Simple Man by Lynyrd Skynyrd

I got home last night with a nagging dread hanging over my head.  I knew there was nothing for a snack for the kids’ lunches, not made anyway.  I had planned on making brownies, I’d even taken out all the stuff to make them this morning when I was on the way out the door just so I’d remind myself that “yes, dumb a**, you need to get off your sick lazy butt and make these!”  I hadn’t forgotten, though, I was dreading it.

I was so run down, tired and lazy that I actually told my daughter to look up food on Chilis.com and order me a burger and I’d pick up food on the way home.  I was not happy, I was tired, I was being very lazy, insanely non-nutritious and I really didn’t give a crap.  I just didn’t have the energy.  I knew the kitchen was a mess.  I knew the kids weren’t cooperating and knew I was sick, and I just didn’t have the energy to deal with all that and cook dinner.

So I picked up the dinner, waiting in the lobby of the restaurant with a free drink (since it took longer than they said.  Very nice of them, I thought) and read emails and checked messages.

As a very simple little gesture, I ordered some strawberries from the company “Sherries Berries” here in Sacramento (yeah, I know, they’re corporate now, but I still imagine they’re local) and had them shipped to Andrea’s best friend from college for Valentine’s Day.  For me, they weren’t a major deal.  I didn’t want flowers, they die, cost an insane amount of money for a brief period of happiness, and I never understood the “code” of flower giving.  Red is love, was it white was friendship, or was that yellow?  Sterling silver, they can make flowers that color?  My theory . . . you can never go wrong with chocolate, so that’s where I went.

While I picked up the food I saw that the berries had arrived and made my friend’s day.  There really is nothing like knowing you’ve touched someone, even in the smallest way.  I haven’t really had that in nearly 11 months.  There’s just a little fuzzy feeling that grows in your belly.  It’s not anything romantic, not a crush or an infatuation, it’s the feeling of knowing you’ve done something . . . a simple thing, a simple gesture that says “you did so much for us, we have to do at least a little something in return for you.”
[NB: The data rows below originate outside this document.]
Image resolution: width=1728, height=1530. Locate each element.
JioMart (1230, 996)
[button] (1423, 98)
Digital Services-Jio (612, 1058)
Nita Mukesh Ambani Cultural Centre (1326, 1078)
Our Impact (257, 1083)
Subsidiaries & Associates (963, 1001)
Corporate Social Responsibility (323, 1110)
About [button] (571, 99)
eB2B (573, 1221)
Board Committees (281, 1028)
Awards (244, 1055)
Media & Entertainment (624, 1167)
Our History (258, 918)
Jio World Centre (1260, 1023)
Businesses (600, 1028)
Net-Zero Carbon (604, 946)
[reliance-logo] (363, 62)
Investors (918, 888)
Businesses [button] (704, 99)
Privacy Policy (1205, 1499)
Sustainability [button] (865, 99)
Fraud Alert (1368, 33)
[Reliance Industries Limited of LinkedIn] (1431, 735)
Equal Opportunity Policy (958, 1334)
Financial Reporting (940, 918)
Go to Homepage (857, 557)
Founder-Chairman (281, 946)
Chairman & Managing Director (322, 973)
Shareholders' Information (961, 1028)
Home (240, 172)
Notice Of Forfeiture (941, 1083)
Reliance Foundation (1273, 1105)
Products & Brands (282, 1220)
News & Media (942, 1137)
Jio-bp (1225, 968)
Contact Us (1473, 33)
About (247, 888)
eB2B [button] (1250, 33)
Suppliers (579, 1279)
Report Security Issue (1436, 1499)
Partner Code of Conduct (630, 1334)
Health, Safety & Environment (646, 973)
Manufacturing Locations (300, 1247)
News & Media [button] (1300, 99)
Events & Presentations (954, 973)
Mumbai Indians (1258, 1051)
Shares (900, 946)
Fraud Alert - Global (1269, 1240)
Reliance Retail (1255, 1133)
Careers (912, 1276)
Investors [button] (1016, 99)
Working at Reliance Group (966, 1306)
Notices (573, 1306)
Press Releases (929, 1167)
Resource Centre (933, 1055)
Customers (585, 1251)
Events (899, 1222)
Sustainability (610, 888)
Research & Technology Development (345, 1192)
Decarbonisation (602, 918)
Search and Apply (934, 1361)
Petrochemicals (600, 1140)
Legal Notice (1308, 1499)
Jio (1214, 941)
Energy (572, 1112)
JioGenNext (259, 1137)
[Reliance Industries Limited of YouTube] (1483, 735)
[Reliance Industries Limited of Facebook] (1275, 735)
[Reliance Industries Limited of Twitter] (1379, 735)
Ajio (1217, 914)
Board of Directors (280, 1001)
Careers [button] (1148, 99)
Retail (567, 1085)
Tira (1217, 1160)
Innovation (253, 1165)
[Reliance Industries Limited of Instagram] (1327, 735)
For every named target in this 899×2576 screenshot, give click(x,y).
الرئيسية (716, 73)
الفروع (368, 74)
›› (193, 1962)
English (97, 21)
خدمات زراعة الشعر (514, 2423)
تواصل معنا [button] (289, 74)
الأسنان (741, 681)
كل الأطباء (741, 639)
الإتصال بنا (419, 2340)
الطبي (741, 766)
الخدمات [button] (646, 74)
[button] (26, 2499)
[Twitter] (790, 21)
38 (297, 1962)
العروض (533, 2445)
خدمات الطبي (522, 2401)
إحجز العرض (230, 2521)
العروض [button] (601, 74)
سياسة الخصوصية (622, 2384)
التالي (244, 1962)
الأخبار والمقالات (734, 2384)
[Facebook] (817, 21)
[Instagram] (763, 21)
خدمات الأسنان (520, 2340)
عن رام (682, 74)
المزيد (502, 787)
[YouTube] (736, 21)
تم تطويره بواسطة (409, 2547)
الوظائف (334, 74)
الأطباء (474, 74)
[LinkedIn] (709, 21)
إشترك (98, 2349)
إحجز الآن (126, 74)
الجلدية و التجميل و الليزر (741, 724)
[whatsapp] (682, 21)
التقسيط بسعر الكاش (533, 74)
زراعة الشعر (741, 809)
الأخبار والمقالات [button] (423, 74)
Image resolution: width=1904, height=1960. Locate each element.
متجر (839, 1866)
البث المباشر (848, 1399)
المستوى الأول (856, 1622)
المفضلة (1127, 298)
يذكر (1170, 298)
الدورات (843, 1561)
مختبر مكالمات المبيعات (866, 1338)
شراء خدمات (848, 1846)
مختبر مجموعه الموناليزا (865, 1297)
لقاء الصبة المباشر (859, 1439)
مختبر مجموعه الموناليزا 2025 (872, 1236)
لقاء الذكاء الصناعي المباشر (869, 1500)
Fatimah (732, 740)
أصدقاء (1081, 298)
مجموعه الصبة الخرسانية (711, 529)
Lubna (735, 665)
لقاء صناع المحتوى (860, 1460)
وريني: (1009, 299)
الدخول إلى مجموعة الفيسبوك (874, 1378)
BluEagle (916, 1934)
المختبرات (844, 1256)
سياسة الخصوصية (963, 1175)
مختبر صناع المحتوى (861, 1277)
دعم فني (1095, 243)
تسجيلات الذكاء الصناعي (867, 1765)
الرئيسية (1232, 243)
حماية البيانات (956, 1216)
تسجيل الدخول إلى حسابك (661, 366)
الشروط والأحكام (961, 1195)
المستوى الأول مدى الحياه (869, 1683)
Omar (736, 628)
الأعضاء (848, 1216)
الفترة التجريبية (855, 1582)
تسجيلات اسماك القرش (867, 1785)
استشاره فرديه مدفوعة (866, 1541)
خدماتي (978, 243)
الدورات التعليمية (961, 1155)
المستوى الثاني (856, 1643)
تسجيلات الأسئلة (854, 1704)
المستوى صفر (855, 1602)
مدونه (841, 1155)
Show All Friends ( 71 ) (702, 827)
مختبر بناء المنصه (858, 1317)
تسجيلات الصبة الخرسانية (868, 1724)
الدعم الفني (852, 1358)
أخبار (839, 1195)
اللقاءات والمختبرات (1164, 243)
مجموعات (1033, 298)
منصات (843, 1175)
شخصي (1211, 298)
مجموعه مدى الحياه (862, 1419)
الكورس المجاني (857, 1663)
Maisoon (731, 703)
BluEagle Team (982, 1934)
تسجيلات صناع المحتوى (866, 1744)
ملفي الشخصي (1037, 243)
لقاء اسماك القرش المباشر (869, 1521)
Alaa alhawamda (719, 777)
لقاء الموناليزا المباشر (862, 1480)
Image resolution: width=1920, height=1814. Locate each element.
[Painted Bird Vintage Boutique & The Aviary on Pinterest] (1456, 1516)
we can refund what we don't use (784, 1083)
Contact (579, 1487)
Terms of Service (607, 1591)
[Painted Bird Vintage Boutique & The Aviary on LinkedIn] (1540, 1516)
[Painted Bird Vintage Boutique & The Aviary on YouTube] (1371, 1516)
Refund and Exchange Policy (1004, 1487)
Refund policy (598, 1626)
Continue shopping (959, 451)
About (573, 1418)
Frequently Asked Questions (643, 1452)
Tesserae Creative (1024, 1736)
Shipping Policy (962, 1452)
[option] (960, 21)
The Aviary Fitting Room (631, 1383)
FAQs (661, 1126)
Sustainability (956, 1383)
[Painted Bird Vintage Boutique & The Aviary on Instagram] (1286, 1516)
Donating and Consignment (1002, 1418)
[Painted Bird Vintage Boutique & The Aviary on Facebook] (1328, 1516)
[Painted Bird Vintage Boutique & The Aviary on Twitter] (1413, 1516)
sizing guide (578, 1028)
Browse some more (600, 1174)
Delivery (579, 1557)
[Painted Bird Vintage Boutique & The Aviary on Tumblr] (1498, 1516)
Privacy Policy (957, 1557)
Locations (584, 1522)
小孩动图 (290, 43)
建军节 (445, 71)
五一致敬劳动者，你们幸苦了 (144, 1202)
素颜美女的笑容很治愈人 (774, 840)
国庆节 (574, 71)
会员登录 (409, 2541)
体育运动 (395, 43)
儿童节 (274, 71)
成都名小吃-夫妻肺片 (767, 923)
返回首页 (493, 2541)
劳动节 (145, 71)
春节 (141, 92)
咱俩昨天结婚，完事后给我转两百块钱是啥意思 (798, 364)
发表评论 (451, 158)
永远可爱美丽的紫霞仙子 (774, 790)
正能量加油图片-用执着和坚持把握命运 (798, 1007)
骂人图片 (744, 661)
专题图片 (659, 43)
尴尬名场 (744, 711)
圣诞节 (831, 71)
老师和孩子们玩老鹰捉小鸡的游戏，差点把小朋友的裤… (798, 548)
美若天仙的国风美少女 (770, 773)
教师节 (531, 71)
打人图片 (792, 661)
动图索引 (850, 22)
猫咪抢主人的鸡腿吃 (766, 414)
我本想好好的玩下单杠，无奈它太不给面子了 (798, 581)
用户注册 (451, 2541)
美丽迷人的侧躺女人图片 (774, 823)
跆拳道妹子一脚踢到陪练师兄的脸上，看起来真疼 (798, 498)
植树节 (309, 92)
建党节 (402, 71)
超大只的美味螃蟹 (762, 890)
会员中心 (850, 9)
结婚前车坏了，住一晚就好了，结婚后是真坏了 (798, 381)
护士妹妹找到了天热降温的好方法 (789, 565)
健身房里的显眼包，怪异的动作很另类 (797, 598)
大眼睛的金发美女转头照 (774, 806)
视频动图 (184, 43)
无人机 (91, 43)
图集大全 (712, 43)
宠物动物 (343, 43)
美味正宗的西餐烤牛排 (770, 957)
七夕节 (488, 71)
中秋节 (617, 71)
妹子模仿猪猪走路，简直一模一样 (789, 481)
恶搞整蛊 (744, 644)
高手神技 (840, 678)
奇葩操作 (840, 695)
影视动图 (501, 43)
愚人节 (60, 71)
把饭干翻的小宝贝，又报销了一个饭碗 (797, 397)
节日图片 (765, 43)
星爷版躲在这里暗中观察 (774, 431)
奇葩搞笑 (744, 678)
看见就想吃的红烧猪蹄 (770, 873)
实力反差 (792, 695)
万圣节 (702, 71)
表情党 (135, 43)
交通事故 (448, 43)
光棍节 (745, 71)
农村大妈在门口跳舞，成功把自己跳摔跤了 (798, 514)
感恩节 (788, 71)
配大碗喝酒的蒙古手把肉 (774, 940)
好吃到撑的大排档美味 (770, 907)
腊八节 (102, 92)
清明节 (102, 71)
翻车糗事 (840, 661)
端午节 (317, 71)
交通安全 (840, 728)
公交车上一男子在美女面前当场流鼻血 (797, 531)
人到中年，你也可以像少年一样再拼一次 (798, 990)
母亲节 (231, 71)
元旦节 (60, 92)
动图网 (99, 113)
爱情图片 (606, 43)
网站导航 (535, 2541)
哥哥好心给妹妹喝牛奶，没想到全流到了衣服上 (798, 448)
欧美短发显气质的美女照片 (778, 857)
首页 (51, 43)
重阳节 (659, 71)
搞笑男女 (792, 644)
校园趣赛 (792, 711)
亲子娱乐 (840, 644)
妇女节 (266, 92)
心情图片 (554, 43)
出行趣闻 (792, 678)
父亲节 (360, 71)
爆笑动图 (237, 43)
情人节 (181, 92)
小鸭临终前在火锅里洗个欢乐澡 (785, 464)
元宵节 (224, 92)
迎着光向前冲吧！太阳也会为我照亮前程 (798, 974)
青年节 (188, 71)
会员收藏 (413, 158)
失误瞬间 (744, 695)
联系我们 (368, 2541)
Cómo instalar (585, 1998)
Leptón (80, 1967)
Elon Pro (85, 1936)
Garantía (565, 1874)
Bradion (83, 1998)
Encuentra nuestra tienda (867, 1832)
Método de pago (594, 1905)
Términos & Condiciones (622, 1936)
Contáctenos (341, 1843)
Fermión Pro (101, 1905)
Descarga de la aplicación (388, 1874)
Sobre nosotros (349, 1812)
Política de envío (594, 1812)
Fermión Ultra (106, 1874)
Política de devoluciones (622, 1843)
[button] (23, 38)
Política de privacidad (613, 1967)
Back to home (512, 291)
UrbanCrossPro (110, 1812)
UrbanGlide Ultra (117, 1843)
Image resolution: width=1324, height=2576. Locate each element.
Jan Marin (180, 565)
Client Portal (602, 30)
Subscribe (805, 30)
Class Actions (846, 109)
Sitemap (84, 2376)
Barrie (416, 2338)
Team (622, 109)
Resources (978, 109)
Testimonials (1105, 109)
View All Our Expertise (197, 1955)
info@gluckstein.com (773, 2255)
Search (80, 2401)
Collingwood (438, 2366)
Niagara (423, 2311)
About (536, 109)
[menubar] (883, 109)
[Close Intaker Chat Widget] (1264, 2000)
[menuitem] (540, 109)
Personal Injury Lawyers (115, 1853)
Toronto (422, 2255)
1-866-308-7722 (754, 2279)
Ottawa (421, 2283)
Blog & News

Which gets me home.  I showed up with the food, the kids all thrilled that they got individual meals rather than having to deal with that crappy homemade stuff that Dad forces us to eat every day.  The quesadilla, fajitas, chicken strips, burger combination seemed to fit with their minds pretty well.  We didn’t even eat at the dinner table, had our little styrofoam containers in front of us on our laps and ate while watching the TV.  We were the equivalent of the pre-time machine McFly family in Back to the Future.  All we needed was Ralph and Alice on the TV and it would have been perfect.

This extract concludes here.